There is currently no specific treatment for cirrhotic cardiomyopathy. Patients are managed as for heart failure due to other etiologies with diuretics and careful management of their preload and afterload.6,7 ECMO is an established strategy for cardiopulmonary support with increasing use in patients with cardiovascular collapse. Case reports and series have demonstrated successful use of ECMO in patients with severe hepatopulmonary syndrome after liver transplantation to survive the post transplant period, as the outcome is generally favorable with reversal of hypoxemia.14, 15 Although there is no literature available for its use in heart failure resulting from CCM after liver transplantation, we believe ECMO can be used as a bridge in these patients as it is a reversible process, and there appears to be a recovery of functional, structural and electrophysiological abnormalities over time.(reference is at the end of this paragraph. No 5, 8-10 This is reflected in significant improvement in myocardial performance with normalization of systolic response to stress, improvement of diastolic function, and regression of QT prolongation from as early as three months post transplant.5,8-10

However, ECMO is a high-risk intervention with its antecedent complications. The use of ECMO to support patients in the post-transplantation period needs to be weighed against three main risks; anticoagulation, thrombosis and infection. Bleeding complications resulting from anticoagulation used during ECMO have been reported to be manageable even in postoperative period by minimization of heparin infusion rates to target aPTT in the lowest tolerable range (40-60 sec).16 Thrombosis remains a concern but appropriate use of anticoagulation has decreased the risk significantly. Post liver transplant receive immunosuppression and hence are at a higher risk of blood stream infections associated with indwelling devices in the form of ECMO cannulas. There are mechanical complications associated with the use of ECMO, the most notable being LV dilation and acute pulmonary edema. The high flow through the circuit needed to reduce the chance of circuit thrombosis creates a large amount of afterload for the LV to work against, which can commonly lead to LV distention and subsequently pulmonary edema. Strategies such as Impella® placement have been used to assist LV decompression, as was done in our patient. Frequent echocardiograms, daily chest  radiographs and close monitoring of hemodynamics can also assist in identifying LV distention and worsening pulmonary edema, and assist in timing LV decompression.   

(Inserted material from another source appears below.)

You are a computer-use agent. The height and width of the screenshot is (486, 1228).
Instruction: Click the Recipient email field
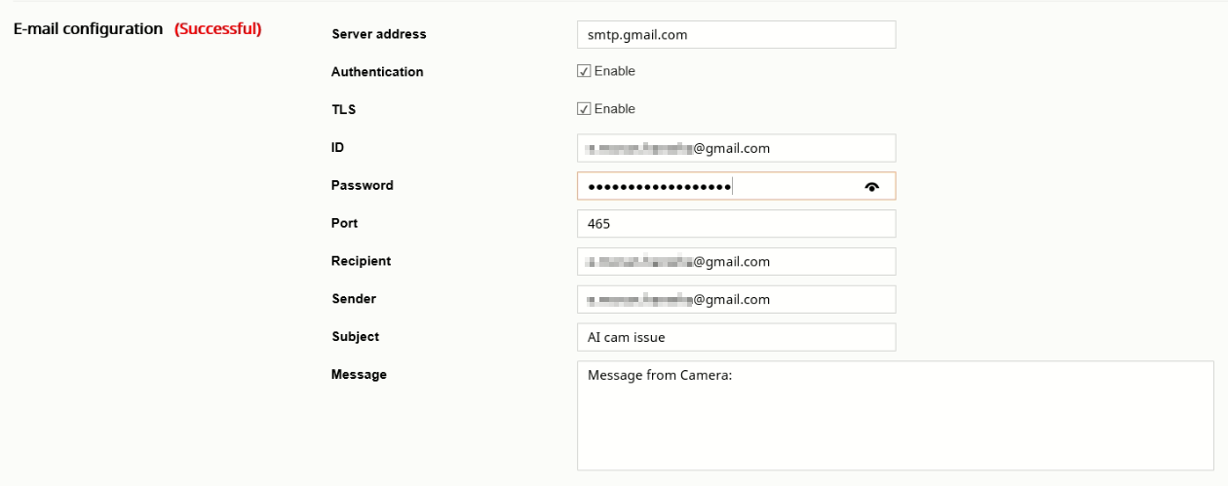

The indications and situations in which ECMO has been tried continues to change, and the use of ECMO for sub-acute and chronic illnesses is now commonplace, as is the use of ECMO in patients with clinical problems such as sepsis, malignancy, and immunosuppression, which were previously regarded as contraindications.11,12 The survival of these patients can be as high as 50% to 75%.13

Although our patient’s cardiac function improved enough to be weaned from ECMO, he developed thrombotic complications in the form of portal venous and hepatic artery thrombosis resulting in graft failure. These complications were likely secondary to stasis resulting from prolonged low flow state while awaiting recovery of cardiac function on ECMO.

In conclusion, although we achieved the primary goal of improving cardiac function with the institution of ECMO, we could not prevent the mortality associated with the failing allograft. The role of ECMO for liver transplant patients who develop cardiac failure from CCM is unclear. ECMO may improve prognosis in select cases when aggressive and early treatment is instituted. More data is needed before institution of ECMO can be recommended as a bridge to recovery in patients who develop acute heart failure from CCM after liver transplantation.